Towards the end of his speech, Reiner talked about a pair of reviews of “The Dick Van Dyke Show” – one negative, one positive – that he remembered, and that in turn inspired Matthew Weiner‘s opening line when he accepted the “Mad Men” award for Outstanding Drama Series: “I don’t read reviews. I recite them.” He also joked that, “In our pilot, I originally played Don Draper,” and said that the universal praise for “Mad Men” has been tough on him at times, because “It’s hard to continue as a creative person when you lose that enemy.” (In addition to Hamm and Moss, John Slattery and Christina Hendricks came to represent the cast and join Weiner on stage.)

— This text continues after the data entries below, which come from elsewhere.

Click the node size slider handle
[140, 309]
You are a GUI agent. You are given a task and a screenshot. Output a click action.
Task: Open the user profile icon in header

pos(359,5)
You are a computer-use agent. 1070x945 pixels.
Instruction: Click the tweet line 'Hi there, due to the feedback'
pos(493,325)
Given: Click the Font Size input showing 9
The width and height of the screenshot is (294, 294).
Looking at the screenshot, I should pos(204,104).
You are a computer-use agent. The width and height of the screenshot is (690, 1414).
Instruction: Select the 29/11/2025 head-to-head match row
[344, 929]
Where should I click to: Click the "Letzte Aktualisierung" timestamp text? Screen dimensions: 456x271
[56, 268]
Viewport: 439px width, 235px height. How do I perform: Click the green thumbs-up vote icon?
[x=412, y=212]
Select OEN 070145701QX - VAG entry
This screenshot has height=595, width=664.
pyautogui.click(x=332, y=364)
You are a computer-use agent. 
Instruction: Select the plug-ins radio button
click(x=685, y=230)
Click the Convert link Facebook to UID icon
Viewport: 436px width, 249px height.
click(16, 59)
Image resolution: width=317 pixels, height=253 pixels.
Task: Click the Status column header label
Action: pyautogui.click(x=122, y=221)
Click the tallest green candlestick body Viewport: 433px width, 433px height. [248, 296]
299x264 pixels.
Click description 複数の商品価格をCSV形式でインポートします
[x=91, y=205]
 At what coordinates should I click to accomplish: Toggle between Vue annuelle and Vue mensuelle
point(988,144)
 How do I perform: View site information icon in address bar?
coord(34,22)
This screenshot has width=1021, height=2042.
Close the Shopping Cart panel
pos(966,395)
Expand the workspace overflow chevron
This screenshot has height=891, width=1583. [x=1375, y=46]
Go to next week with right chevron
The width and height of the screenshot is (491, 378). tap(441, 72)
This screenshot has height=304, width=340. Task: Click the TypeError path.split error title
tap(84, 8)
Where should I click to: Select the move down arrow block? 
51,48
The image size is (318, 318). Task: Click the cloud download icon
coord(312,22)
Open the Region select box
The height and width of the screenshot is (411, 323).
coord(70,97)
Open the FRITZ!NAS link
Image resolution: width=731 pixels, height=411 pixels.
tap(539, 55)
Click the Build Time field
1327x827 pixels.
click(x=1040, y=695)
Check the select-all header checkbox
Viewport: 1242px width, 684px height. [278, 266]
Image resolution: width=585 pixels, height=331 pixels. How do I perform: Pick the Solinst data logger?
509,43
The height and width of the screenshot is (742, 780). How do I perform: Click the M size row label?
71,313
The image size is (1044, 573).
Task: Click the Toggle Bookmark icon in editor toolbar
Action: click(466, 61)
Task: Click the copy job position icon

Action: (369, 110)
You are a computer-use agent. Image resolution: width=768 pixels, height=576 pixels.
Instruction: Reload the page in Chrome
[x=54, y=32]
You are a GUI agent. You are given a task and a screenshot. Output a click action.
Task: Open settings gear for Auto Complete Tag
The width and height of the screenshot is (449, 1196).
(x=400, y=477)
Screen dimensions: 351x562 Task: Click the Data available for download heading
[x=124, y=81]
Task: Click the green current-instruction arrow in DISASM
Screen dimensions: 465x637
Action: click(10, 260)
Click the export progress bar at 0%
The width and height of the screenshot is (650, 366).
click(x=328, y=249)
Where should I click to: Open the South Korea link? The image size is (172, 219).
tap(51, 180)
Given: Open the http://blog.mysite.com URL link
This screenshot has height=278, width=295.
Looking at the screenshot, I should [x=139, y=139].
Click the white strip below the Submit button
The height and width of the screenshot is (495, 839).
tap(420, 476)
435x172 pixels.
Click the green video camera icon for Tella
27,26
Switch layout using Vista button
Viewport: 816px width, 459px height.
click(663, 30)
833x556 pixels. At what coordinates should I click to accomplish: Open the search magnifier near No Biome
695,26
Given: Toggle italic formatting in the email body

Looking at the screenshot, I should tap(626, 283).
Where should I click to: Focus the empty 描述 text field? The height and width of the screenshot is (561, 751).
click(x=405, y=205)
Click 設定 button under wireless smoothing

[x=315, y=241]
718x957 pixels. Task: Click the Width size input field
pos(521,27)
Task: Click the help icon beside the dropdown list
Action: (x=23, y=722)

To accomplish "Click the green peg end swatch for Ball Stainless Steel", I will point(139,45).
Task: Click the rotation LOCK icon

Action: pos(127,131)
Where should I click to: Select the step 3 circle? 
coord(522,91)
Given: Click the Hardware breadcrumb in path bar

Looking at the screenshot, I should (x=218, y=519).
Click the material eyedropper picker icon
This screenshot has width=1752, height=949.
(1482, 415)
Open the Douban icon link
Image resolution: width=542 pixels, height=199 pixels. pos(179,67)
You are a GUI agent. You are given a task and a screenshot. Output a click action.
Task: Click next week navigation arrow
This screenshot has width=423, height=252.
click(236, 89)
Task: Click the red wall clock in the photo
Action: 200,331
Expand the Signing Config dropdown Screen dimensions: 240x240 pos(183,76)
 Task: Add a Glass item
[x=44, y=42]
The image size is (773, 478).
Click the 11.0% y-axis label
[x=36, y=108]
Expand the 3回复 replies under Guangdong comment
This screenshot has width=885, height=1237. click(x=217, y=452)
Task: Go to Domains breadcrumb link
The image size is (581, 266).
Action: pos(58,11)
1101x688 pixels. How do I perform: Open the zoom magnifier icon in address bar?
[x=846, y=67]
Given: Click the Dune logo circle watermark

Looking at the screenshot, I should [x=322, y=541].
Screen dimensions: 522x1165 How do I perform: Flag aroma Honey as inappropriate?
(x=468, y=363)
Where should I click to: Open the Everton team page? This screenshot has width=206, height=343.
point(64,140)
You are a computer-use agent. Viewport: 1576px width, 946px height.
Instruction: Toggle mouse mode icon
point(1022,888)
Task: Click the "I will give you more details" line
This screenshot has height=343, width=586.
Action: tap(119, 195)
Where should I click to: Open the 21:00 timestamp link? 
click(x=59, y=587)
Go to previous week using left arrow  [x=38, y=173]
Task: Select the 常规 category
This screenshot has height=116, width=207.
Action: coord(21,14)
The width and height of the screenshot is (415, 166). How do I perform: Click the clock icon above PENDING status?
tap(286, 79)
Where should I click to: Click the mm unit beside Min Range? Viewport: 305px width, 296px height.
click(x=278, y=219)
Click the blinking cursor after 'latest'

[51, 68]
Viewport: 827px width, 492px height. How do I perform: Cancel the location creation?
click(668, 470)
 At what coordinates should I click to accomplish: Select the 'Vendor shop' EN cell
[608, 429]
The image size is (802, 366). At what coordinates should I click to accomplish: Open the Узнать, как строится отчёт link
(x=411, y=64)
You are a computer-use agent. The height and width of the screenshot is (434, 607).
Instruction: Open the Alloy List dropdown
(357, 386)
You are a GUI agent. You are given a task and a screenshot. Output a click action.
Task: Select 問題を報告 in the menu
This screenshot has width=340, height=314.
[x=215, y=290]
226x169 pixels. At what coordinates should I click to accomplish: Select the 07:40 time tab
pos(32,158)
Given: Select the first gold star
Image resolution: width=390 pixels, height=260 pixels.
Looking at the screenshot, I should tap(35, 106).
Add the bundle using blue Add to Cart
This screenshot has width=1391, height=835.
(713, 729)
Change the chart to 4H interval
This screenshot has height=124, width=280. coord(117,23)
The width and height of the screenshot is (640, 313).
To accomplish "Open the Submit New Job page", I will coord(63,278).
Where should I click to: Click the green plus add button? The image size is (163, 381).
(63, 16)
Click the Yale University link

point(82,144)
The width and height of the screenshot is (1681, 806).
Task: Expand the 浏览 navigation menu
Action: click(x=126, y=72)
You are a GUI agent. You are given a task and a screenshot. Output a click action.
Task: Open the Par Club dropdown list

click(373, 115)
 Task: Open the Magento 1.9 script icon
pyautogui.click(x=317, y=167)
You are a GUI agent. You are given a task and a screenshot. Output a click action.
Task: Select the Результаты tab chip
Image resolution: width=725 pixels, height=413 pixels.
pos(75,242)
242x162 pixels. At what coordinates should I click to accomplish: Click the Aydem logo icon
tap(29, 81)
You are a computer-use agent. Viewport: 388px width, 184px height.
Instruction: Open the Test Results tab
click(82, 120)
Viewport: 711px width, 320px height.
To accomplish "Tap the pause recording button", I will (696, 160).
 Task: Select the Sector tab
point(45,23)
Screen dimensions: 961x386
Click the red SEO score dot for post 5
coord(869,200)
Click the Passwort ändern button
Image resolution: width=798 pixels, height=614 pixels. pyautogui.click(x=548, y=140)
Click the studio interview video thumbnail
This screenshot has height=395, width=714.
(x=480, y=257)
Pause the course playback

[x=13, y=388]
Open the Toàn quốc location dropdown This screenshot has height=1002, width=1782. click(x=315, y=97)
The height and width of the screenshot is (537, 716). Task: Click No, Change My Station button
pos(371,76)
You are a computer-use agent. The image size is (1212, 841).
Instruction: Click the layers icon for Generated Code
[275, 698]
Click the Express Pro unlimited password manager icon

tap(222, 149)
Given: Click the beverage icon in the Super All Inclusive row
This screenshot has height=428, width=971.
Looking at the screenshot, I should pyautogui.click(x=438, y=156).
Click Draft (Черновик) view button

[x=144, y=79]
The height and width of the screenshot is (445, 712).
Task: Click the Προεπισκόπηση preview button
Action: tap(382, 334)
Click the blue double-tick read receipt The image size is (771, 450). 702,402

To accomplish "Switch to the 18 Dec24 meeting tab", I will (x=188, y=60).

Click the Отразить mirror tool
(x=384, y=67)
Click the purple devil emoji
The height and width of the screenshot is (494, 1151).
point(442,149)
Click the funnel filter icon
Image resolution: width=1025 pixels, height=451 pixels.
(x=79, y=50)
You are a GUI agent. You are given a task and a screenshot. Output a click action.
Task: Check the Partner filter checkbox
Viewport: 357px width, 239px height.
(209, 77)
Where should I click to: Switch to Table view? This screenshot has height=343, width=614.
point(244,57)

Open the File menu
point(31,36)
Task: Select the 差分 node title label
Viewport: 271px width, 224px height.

Finally, the entire room got chills when Katims and a good chunk of the “Friday Night Lights” final season cast – including Kyle Chandler, Connie Britton, Michael B. Jordan, Matt Lauria, Jurnee Smollett and Grey Damon – took the stage to the strains of Snuffy Walden’s “FNL” theme to accept for Program of the Year. Katims talked about how it was so hard to let go of the series that he literally kept tinkering with the edit of the finale until the furniture and Avid got removed from the editing room. He waxed nostalgic about some characters (noting that Grandma Saracen always made him cry), comic about others (wondering how Tim Riggins made it through 10 months in a Texas jail without cutting his hair), praised Britton and Chandler to the heavens, and closed, appropriately, by saying, “Thank you all. Texas forever.”

And a good time was had by all and sundry.